NEW YORK (dpa-AFX) – Belastet von den sich zuspitzenden Spannungen auf der koreanischen Halbinsel dürften die US-Börsen am Dienstag schwach starten. Der Future auf den
Dow Jones Industrial (
Dow Jones) sank eine dreiviertel Stunde vor Handelsbeginn um 0,97 Prozent. Zum Wochenauftakt hatte der US-Leitindex bereits 0,22 Prozent eingebüßt. Der Future auf den
Nasdaq 100 (
NASDAQ 100) verlor 1,00 Prozent - der Index hatte sich am Montag mit plus 0,73 Prozent noch gut gehalten.
Nordkorea hat die zu Südkorea gehörende Insel Yonpyong laut südkoreanischen Angaben mit Dutzenden von Granaten beschossen. Das südkoreanische Militär habe die Schüsse sofort erwidert. Nordkorea drohte zudem mit weiteren Militärschlägen gegen das Nachbarland. Marktteilnehmer sehen die angespannte Lage besonders kritisch, da Asien als Wachstumsmotor der Weltwirtschaft durch einen Krieg gelähmt werden würde. Für Mollstimmung sorgt zudem weiter die Schuldenkrise. Anleger befürchten, dass nach Griechenland und Irland noch weitere Staaten Finanzhilfen in Anspruch nehmen müssen. "Entsprechend werden die Risiken weltweit zurückgefahren", sagte ein Fondsmanager. Das stärkere Wachstum der US-Wirtschaft trat in den Hintergrund.

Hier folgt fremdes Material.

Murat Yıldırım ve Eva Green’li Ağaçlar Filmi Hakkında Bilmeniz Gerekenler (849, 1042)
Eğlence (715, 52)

Die Aktien von Hewlett-Packard (HP) (Hewlett-Packard) waren indes vorbörslich gegen den Trend gefragt. Der US-Computerkonzern hatte bei Umsatz und Gewinn im vierten Quartal zugelegt und die Erwartungen der Experten übertroffen. Barclays-Analyst Ben Reitzes stockte sein Kursziel für die HP-Aktie von 50 auf 53 Dollar auf und blieb bei "Overweight". Der neue Unternehmenschef Leo Apotheker habe mit der Zusage höherer Forschungs- und Entwicklungsausgaben sowie steigender Löhne die äußerst geringen Erwartungen getoppt. Das Quartal selbst sei solide gewesen und der konservative Ausblick berge Überraschungspotenzial.